Patients’ pocketbooks benefit when hospitals take simple steps to prevent Big Pharma from swaying what gets scribbled on doctors’ prescription pads: Just by curbing drug sales people’s free access to hawk their wares, teaching hospitals have found that their doctors tended to order fewer promoted brand-name drugs and instead prescribed less costly, more generic versions, research shows.
The study, published in the Journal of the American Medical Association, was based on an analysis of more than 1 million scripts by more than 2,000 MDs at 19 academic medical centers, comparing their prescribing to almost 25,000 control physicians elsewhere. Researchers looked at records on 262 drugs in eight classes in a period from 2006 and 2012.
Where teaching hospitals—under pressure from patient-consumers and pricing lawsuits—had put in place policies to rein in Big Pharma’s high pressure selling, including with meals and gifts, doctors reduced their prescribing of pricey brand-name drugs, the researchers found.
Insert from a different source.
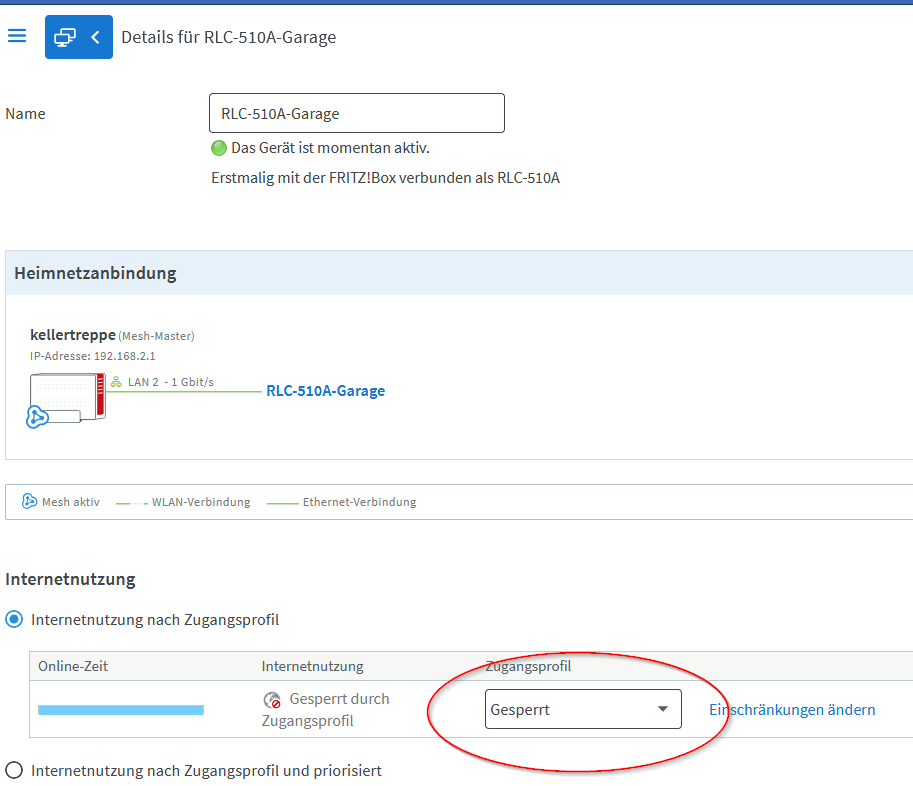The width and height of the screenshot is (913, 786).
Task: Click the blocked globe icon near Gesperrt
Action: click(272, 700)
As Ian Larkin, the study’s lead and an assistant professor at the University of California, Los Angeles, Anderson School of Management, described it to a news service: “If a doctor was prescribing [a brand name] drug 100 times a month, our estimate is it would go down to about 92 times a month after the restrictions were put in place. That’s actually a very substantial change.”
Policies to limit Big Pharma marketing, also known as “detailing,” give patient-consumers a fairer shot with trying to reduce ever-increasing drug costs, especially considering that half of all physicians, under mandated reporting, say they took some kind of payment from drug or medical devices makers. Big Pharma forked over to MDs payments, including speaking fees, gifts, meals, and more, exceeding $2.4 billion in 2015.
Hospitals, doctors, and news organizations like the Pulitzer Prize-winning investigative site Pro Publica deserve credit, too, for seeking to increase the transparency and ease of access to information about Big Pharma’s payments to doctors.
That said, another newly published study surely will add to most patients’ already high levels of aggravation with Big Pharma and physician prescribing practices. A study published in BMJ, a leading British medical journal, “raises concerns” about the huge sums Big Pharma spends to promote drugs that may lack value in patient care.
The researchers attempted to compare and contrast top selling and top prescribed drugs with those “most aggressively” promoted by Big Pharma with billions of marketing dollars. The researchers found:
Compared with top selling and top prescribed drugs, the most aggressively promoted drugs in the US are less innovative, rated less favorably … and are less likely to be recognized as first-line treatments … and [to be] available as a generic. … [Our research suggests] that top selling and top prescribed drugs, not top promoted drugs, were more likely to represent the ideal drug that is effective, safe, affordable, novel, and represents a genuine advance in treating a disease.
The researchers concluded that “pharmaceutical promotion should be met with healthy skepticism. Clinicians should consider taking steps to limit their exposure to industry promotion, including detailing by company representatives and sponsored educational events. They could also consider engaging [instead] with … educational outreach by pharmacists, nurses, and physicians [for] non-commercial, evidence based recommendations about medication choices.”
Those recommendations sound like a good start to me. I see in my practice not only the huge harms that patients can suffer from dangerous drugs but also the staggering economic hardship that soaring medication costs can inflict. Drug prices continue to rise in this country, becoming a leading cause of the steady increases in the costs of medical care. I’ve written how sad and ludicrous it can be that your doctor can be swayed in his prescription decisions for as little as $20—the price of a pizza and a beer with a buddy-seeming drug salesman. Hospitals and doctors need to step up and take responsibility themselves for focusing on their patients first—and putting Big Pharma’s profit-seeking venality in its proper place.
Patients, too, need to stop their near worship of medications. It’s worth looking at a visualization from a 2015 study that shows well how the top 10 grossing drugs work—and don’t—for patient-consumers based on their evidence-based Number Needed to Treat or NNT. I’ve written about this invaluable single score, and how it quickly can inform medical care decisions. The NNT shows, in a nutshell, how many people need to take a drug or undergo a therapy before one patients is helped, with higher numbers indicating that patients and clinicians really ought to look at the effectiveness of a given procedure or medication, especially in coordination with cost considerations.